[PROVIDED RECORDS — start]

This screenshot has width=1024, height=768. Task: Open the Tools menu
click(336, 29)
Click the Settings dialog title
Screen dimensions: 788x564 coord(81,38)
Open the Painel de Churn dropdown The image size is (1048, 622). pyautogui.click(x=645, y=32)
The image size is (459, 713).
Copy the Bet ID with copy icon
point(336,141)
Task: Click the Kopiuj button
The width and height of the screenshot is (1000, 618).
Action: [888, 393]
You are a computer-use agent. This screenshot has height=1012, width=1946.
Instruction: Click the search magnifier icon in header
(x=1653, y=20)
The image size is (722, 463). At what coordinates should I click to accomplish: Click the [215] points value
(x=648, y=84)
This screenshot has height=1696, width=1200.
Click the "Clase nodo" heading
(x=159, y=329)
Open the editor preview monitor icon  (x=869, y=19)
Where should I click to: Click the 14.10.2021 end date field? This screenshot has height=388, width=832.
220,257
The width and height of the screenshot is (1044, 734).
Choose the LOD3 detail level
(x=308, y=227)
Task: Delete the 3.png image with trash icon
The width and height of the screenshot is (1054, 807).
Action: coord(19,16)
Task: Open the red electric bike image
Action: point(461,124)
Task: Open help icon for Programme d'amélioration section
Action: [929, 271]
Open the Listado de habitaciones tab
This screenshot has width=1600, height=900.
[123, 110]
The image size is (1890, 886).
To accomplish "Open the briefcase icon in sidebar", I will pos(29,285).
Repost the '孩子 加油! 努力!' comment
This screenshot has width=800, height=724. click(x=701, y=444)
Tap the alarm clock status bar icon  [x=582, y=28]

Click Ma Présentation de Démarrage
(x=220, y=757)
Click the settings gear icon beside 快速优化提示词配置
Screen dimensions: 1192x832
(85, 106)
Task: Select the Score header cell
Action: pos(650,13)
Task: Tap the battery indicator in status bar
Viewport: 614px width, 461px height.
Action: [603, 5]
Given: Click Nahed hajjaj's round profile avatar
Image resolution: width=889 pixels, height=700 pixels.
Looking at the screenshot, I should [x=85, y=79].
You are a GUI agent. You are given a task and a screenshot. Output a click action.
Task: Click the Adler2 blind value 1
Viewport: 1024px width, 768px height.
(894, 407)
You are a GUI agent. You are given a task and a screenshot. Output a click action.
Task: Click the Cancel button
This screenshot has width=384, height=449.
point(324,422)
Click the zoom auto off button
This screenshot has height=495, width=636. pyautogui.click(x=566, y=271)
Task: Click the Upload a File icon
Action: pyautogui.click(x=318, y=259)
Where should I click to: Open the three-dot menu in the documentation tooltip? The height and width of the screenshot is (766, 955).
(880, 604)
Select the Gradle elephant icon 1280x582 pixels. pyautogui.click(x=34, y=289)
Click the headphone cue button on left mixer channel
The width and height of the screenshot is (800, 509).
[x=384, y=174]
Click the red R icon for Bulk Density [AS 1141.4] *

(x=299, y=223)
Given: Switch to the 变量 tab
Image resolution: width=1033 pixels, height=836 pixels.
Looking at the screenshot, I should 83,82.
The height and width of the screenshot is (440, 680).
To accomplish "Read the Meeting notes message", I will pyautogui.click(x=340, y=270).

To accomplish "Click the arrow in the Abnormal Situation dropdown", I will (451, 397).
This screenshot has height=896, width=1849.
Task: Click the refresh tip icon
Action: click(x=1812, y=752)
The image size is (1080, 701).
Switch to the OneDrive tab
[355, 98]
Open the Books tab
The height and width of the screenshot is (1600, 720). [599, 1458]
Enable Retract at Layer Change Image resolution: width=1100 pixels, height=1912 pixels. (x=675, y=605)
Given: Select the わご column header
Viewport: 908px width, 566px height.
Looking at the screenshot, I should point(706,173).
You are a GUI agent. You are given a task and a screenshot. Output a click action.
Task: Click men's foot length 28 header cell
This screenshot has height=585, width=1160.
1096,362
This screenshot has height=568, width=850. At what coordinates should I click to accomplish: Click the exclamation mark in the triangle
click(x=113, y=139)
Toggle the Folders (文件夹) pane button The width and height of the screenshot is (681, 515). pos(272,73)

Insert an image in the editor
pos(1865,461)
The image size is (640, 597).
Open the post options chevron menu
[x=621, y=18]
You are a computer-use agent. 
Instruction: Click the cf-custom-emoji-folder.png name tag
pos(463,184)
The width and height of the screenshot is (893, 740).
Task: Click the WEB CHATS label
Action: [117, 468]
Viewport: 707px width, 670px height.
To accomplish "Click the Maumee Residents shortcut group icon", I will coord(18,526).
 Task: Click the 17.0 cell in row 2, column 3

[PROVIDED RECORDS — finish]

## [HOW TO COMPLETE THIS TASK]
Report the count of lines in the entries that contain "status". Nothing else should be given.

## [RESPONSE BELOW]
2